The structural-dimensional analysis of mental representations (SDA-M) is a method originating from cognitive psychology, which has been established in movement and sports science, as well as in cognitive robotics. Using a special, semi-automatic survey, the so-called “split procedure”, SDA-M retrieves data about the individual, task-related memory structures of a particular person. So far, this data has commonly been analyzed using hierarchical clustering and visualized in the form of dendrograms. These dendrograms and the associated statistical quantities can be evaluated by appropriately trained experts in order to assess problems related to the execution of actions and to develop suggestions for improvement, for example in the area of training, manual actions, and clinical rehabilitation. However, this procedure requires special expertise and time.
The present work therefore examined how the analysis of task-related mental representation structures can be further automated. Various algorithmic approaches based on different cognitive architecture models were developed for this purpose.
A total of four empirical studies have evaluated these algorithmic approaches for predicting the overall task-related competence and the individual probabilities of errors for each action in different action sequences in comparison with the traditional expert-based approach, as well as in different practical areas of application. This includes a controlled laboratory study with a standard task for assembly processes, a movement sequence from traditional martial arts training, as well as a manual assembly task in an applied industrial context.

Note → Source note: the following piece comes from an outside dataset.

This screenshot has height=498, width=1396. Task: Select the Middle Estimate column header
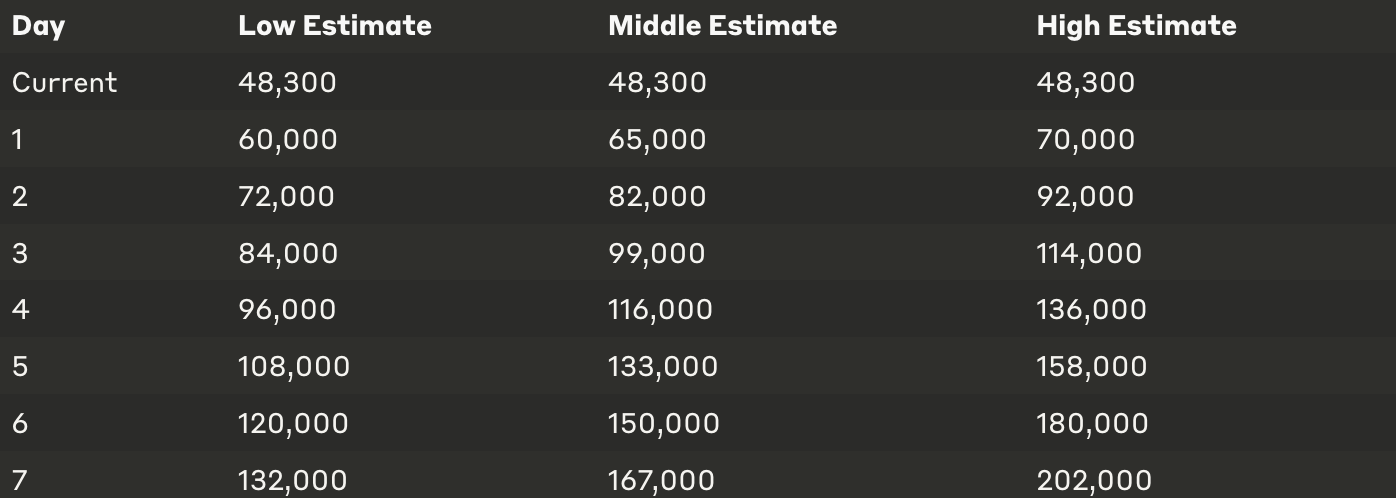(722, 25)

The empirical evidence shows that the new computer-aided analysis methods are at least equal to the previous expert-based approach and that they were able to correctly predict the majority of the actual human errors in the various areas of application. The accuracy of the algorithmic predictions was also significantly above chance level in all studies.
Complementary to this theoretical and empirical work in the field of cognitive science, the present work describes a new agile methodology and a corresponding iterative process model, which systematically analyzes and considers the intended worth and outcomes of system usage, ethical issues, and relevant stakeholder characteristics during the design and development of technical systems. This methodology was specially developed to optimize the chances that advanced user-adaptive cognitive assistance systems turn out valuable and successful.